How to Convert Dask DataFrame Into List of Dictionaries?

Question:

I need to convert a dask dataframe into a list of dictionaries as the response for an API endpoint. I know I can convert the dask dataframe to pandas, and then from there I can convert to dictionary, but it would be better to map each partition to a dict, and then concatenate.

What I tried:

df = dd.read_csv(path, usecols=cols)

dd.compute(df.to_dict(orient='records'))

Error I’m getting:

AttributeError: 'DataFrame' object has no attribute 'to_dict'
Asked By: Riley Hun

||

Answers:

You can do it as follows

import dask.bag as db
db.from_delayed(df.map_partitions(pd.DataFrame.to_dict, orient='records'
    ).to_delayed())

which gives you a bag which you could compute (if it fits in memory) or otherwise manipulate.

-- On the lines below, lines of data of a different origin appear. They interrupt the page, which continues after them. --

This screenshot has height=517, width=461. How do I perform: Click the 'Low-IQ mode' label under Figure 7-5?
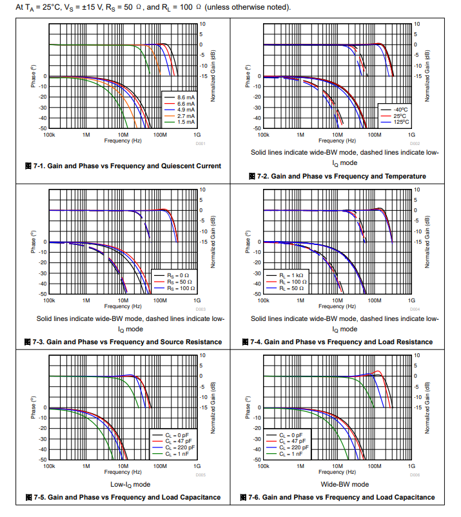122,484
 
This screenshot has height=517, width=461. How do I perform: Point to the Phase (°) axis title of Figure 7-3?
32,242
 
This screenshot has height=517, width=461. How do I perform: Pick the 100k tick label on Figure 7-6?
263,467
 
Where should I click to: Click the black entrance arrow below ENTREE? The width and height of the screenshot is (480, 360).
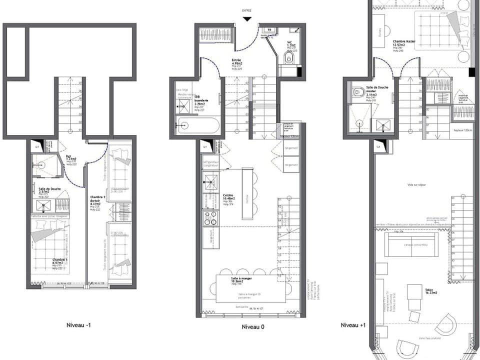point(246,18)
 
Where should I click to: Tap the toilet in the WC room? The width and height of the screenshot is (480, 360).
point(288,59)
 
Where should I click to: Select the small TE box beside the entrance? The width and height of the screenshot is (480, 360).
point(270,30)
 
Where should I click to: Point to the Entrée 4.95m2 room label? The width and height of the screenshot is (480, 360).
point(236,62)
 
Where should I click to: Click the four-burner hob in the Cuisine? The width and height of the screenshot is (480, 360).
point(210,218)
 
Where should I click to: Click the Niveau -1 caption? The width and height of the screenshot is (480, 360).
point(78,325)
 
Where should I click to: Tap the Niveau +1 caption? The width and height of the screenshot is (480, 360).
point(354,325)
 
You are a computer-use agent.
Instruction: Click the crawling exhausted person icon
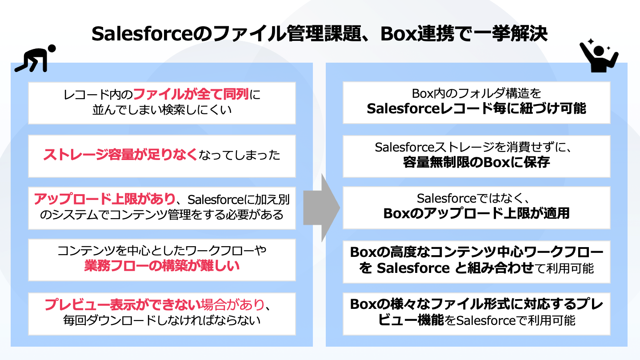35,58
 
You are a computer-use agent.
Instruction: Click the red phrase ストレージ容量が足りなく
120,155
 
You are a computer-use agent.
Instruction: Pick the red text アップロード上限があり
106,199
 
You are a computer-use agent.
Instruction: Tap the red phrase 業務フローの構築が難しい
162,266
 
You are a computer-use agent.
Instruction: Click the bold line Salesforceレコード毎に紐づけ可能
476,109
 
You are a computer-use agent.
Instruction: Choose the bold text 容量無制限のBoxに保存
476,162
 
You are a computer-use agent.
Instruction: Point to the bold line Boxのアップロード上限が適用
476,213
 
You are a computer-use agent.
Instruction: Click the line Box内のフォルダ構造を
476,94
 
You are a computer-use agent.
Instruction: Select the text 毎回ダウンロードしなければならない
162,320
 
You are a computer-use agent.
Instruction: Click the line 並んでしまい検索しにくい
162,109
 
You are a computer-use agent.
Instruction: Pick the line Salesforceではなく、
476,199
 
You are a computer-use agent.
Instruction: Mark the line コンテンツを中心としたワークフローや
162,252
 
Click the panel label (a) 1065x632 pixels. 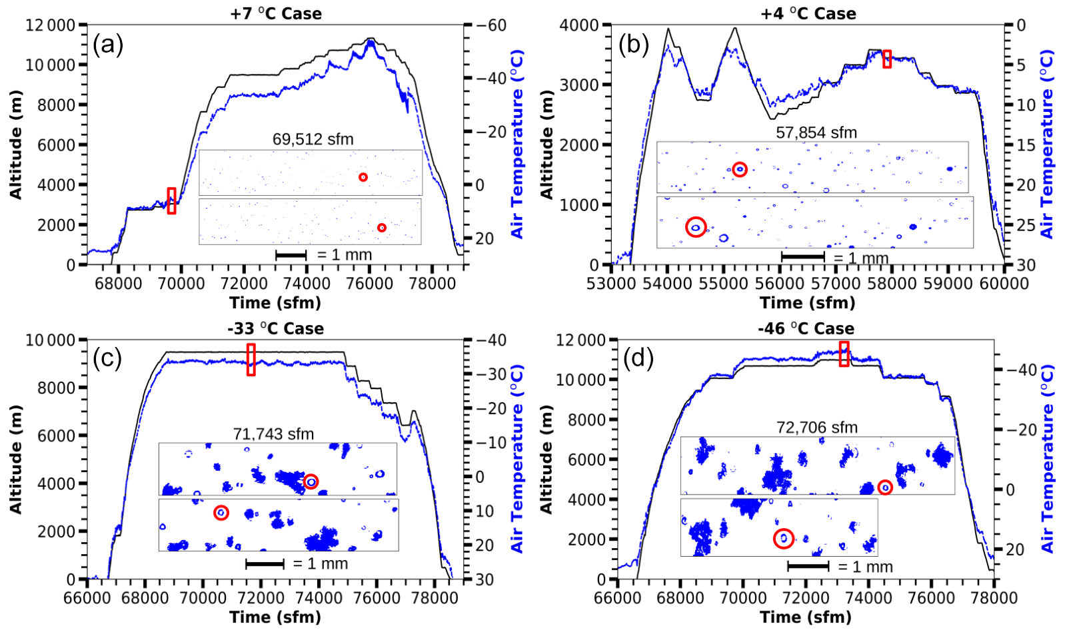pos(108,45)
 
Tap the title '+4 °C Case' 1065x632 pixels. pos(808,13)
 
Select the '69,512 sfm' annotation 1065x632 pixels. pos(313,139)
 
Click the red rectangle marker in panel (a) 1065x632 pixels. pos(172,200)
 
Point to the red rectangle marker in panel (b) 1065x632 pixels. pos(887,59)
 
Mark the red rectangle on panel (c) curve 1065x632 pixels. pos(251,360)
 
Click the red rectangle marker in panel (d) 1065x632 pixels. pos(844,354)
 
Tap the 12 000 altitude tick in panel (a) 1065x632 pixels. pos(51,25)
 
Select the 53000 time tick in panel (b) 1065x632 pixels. pos(611,283)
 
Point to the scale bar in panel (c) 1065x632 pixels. pos(265,564)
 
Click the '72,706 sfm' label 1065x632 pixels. pos(816,427)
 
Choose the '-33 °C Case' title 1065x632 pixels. pos(275,328)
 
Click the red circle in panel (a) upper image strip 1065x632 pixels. pos(363,177)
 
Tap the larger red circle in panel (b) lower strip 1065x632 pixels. pos(696,227)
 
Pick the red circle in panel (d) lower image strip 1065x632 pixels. pos(784,538)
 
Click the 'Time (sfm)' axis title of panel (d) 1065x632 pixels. pos(805,617)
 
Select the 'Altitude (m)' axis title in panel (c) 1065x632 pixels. pos(16,460)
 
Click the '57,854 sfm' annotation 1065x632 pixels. pos(816,133)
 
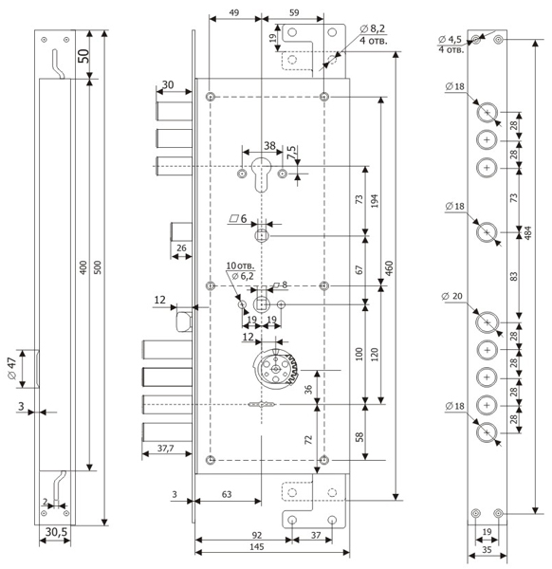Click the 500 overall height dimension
[x=99, y=267]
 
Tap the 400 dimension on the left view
[x=83, y=267]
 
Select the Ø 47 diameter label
[x=12, y=368]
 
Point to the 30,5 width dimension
[x=56, y=532]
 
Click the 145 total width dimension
[x=257, y=546]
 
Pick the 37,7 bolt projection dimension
[x=165, y=449]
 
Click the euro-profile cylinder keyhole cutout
[x=262, y=174]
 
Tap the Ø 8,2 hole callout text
[x=373, y=28]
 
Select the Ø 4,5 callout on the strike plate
[x=450, y=39]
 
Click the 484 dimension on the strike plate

Note that to_delayed/from_delayed should not be necessary, there is also a to_bag method, but it doesn’t seem to do the right thing.

Also, you are not really getting much from the dataframe model here, you may want to start with db.read_text and the builtin CSV module.

Answered By: mdurant

Try this:

data=list(df.map_partitions(lambda x:x.to_dict(orient="records")))

It will return a list of dictionaries wherein each row will be converted to the dictionary.

Answered By: Kunal Bafna

The answer of Kunal Bafna is easiest to implement, and has fewer dependencies.

data=list(df.map_partitions(lambda x:x.to_dict(orient="records")))